EXERCISE DIRECTIONS
Leaving out every picture, quote the data below exactly as it appears.

··· DATASET ENTRIES ···

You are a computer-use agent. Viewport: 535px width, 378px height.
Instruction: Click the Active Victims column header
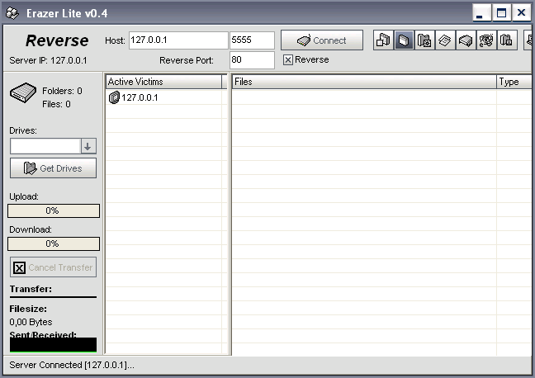tap(164, 82)
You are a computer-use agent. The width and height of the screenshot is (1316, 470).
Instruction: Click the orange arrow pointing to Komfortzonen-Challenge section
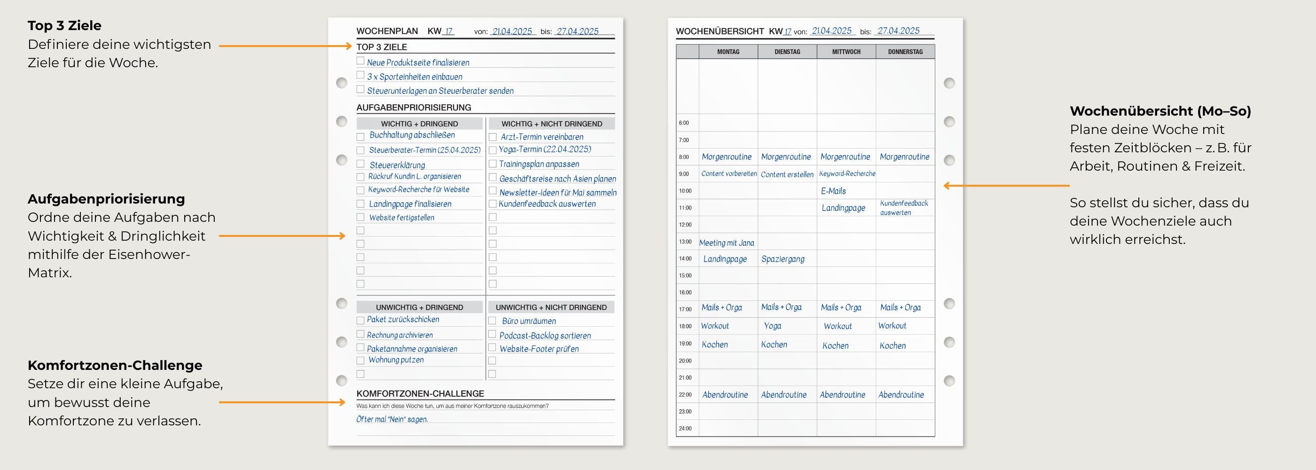click(282, 403)
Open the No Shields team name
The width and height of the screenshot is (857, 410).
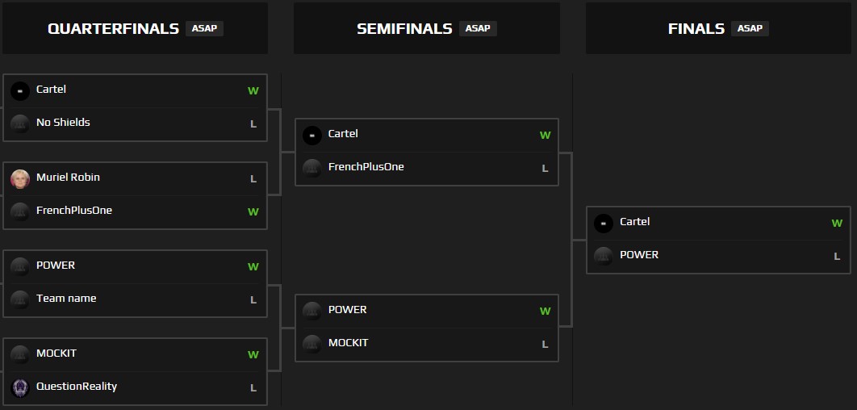(x=63, y=123)
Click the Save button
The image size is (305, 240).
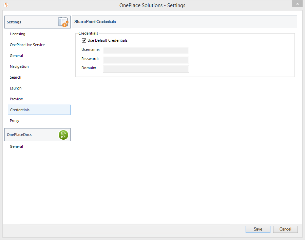click(258, 229)

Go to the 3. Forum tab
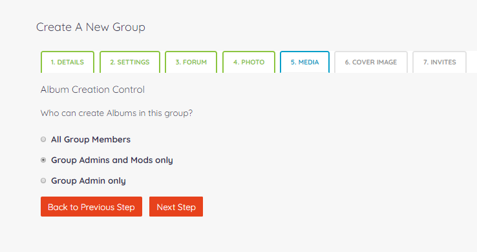[x=191, y=62]
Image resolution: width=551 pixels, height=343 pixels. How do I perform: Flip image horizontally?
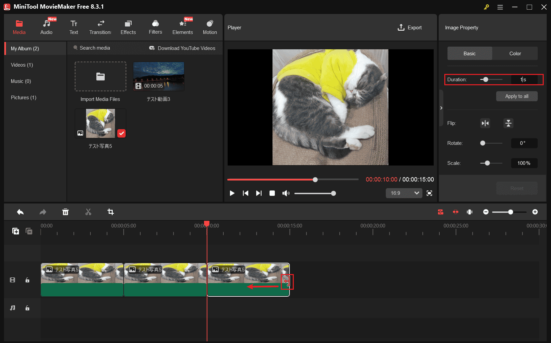[x=485, y=123]
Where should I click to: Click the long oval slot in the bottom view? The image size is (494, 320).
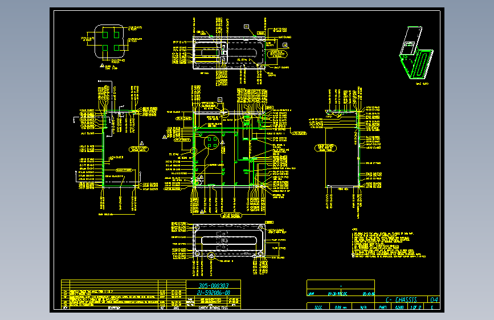pyautogui.click(x=229, y=241)
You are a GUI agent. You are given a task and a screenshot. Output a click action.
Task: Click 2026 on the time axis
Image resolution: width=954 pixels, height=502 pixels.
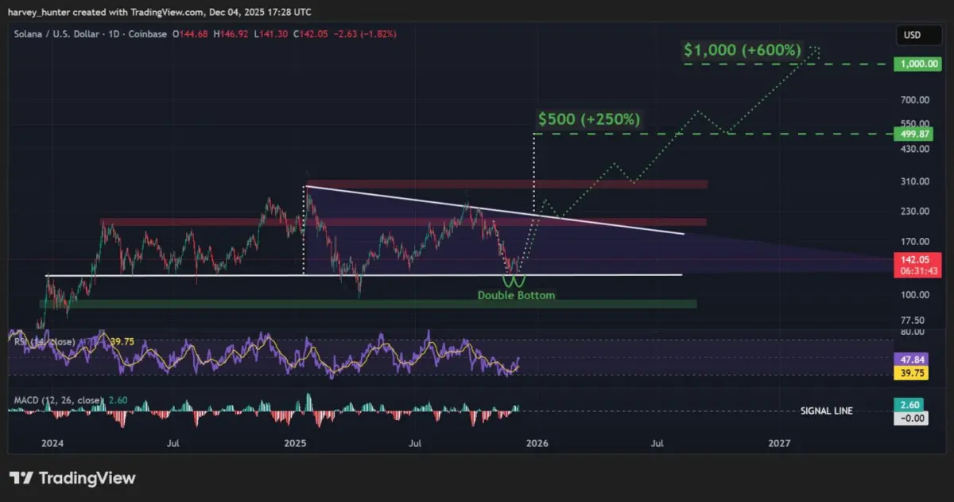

···

PROBLEM SOLUTION
You are a computer-use agent. Viewport: 535px width, 378px height.
Instruction: Click the Active Victims column header
tap(164, 82)
You are a computer-use agent. The width and height of the screenshot is (1316, 470).
Instruction: Click the orange arrow pointing to Komfortzonen-Challenge section
click(282, 403)
Open the No Shields team name
The width and height of the screenshot is (857, 410).
(x=63, y=123)
Click the Save button
The image size is (305, 240).
click(258, 229)

Go to the 3. Forum tab
[x=191, y=62]
Image resolution: width=551 pixels, height=343 pixels. How do I perform: Flip image horizontally?
[x=485, y=123]
Where should I click to: Click the long oval slot in the bottom view? The image size is (494, 320).
pyautogui.click(x=229, y=241)
You are a GUI agent. You are given a task and a screenshot. Output a click action.
Task: Click 2026 on the time axis
Image resolution: width=954 pixels, height=502 pixels.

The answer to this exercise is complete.